# Social Phobia



## thornglitz (Jun 3, 2007)

Hello everyone, I felt I would write my own thread to express some of my feelings, as everyone on here seems really understanding.

I have a condition called social phobia, and was diagnosed with this when I was 14. I am now 18, and as greatful as I am for everything and everyone I have in my life, I often struggle with even simple things. It prevents me from doing the majority of things I would like to do, and there isn't a day that goes past where I am not worrying about something, or a lot of different things put together. I do take tablets, and had counselling a few years ago, but I just want to feel normal. I am constantly thinking I am boring to other people, and that I will never meet anyone because I'm 'uninteresting'. I am a very friendly and caring person, and always have time for people, so it may appear like I am not feeling pain, but I have ever since I can remember. I can't use school as an excuse for the way I am now, but I had a horrible time as soon as I started school, and was bullied for 9 years. I think it has seriously affected my confidence, and I also feel guilty all the time for not being stronger. Not just for me, but for the ones I love. When I was 13, I was off school for nearly a year because I became phobic and severly depressed, and this is something I still think about. I am pleased to say I am like a different person from the state I was in back then, but I am still very anxious and very frightened. Even a simple thing like speaking on phones or phoning people up makes me terribly anxious, and trying to find a new job has made me feel ill. But I do try, and I just wish I could rise above these things that are stopping me from feeling less anxious. It really does affect everyday of my life.

I recently decided to take a home course, learning to become a make up artist, and I know that when I hopefully become qualified I will have to get out there and use my skills, I just really hope I will be able to do it. Years of being so shy and having no self belief or confidence in myself and having this condition really is hard, and I'm really trying to not let myself let it control everything.

I almost feel ashamed for going on like this, I just need to get it all out. I don't like worrying anyone at home, and would just like to get this out of my system. I really hope I don't sound selfish or like I use everything as an excuse, because I really have been like this since I can remember.

I just hope that I can gain more strength and make more changes that will benefit those I love, and myself.

Thank you for reading and listening, I really do appreciate it.

Ruth xx


----------



## luxotika (Jun 3, 2007)

Are you attending counseling sessions now? That might help with your self esteem.

I have panic disorder, so I completely understand how school can affect it too. I almost didn't graduate because I just couldn't bring myself to go to class.

Maybe instead of fighting these feelings, just let them happen.

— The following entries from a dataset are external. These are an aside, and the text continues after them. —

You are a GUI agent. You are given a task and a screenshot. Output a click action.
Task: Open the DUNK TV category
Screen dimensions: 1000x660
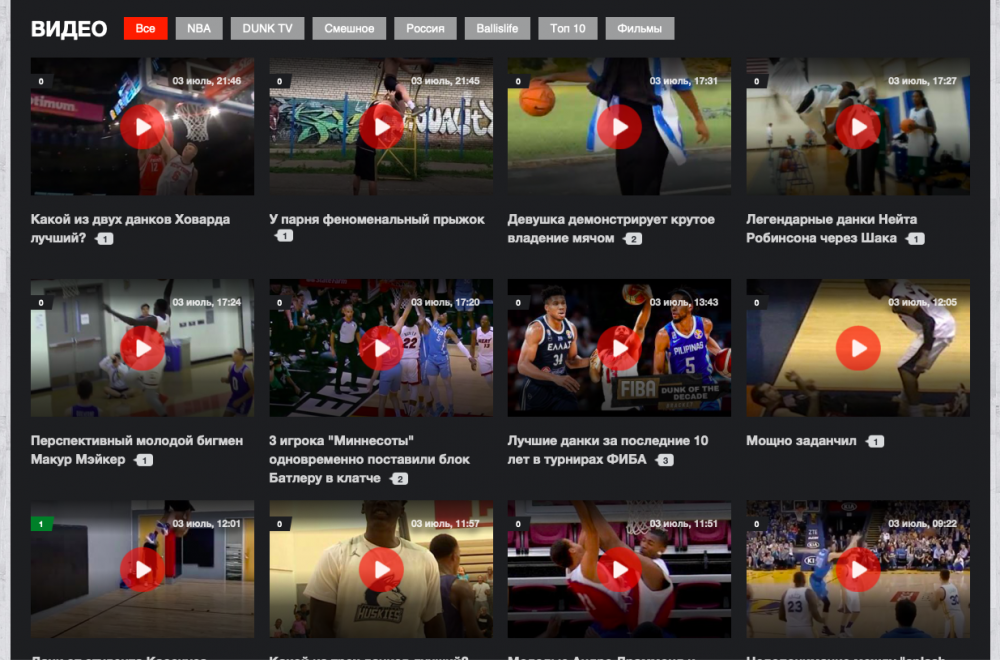click(267, 29)
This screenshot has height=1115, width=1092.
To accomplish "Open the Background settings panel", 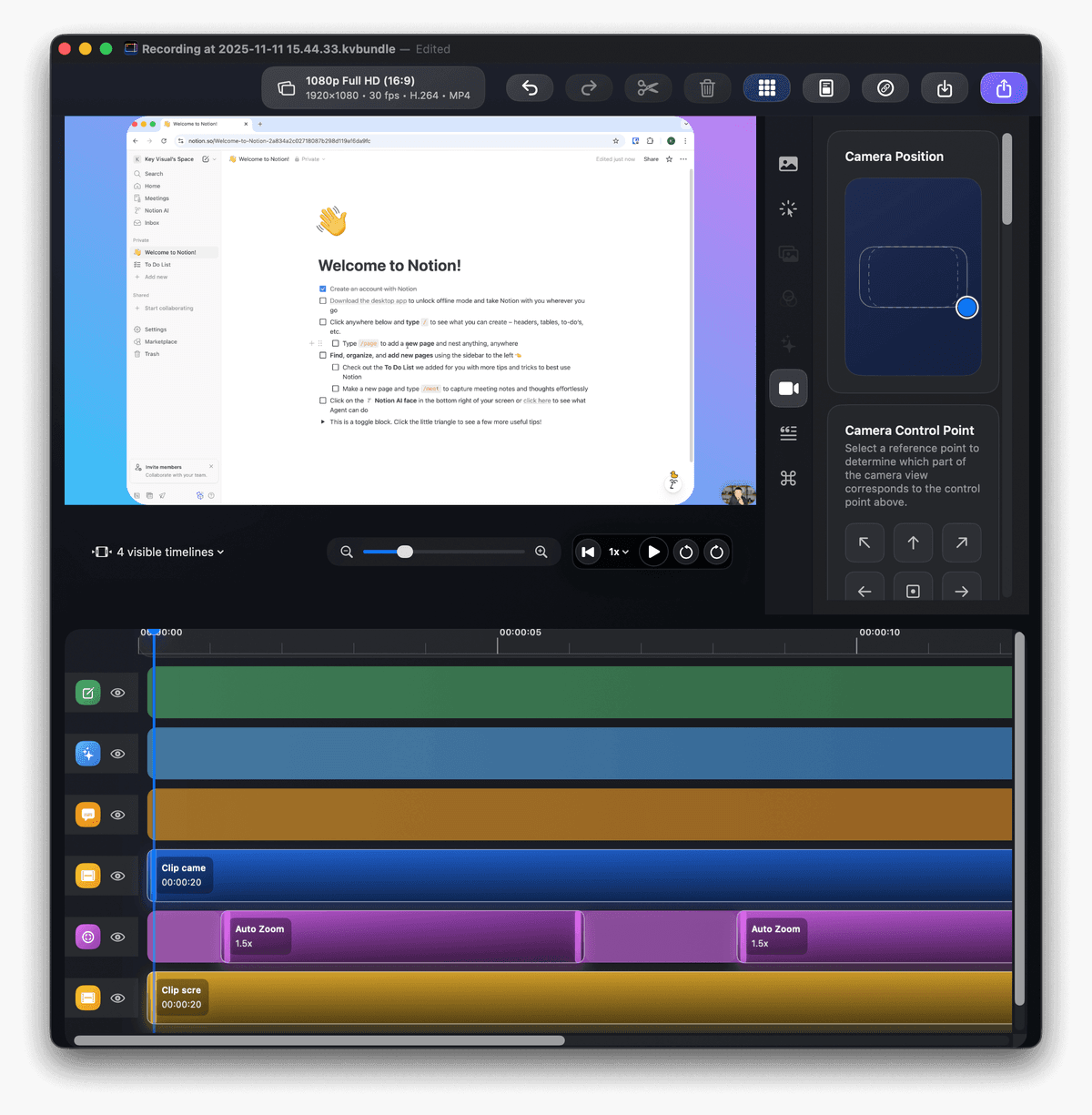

Sometimes fighting can only make it worse. Accept that they are coming, acknowledge them, and let them pass. That helped me out quite a bit.

I am glad that you are feeling better now than you did when you were younger. It might be best for you if you get the idea of becoming "normal" again out of your head, because it probably won't happen. If you keep kicking yourself about it, that will only make your condition worse.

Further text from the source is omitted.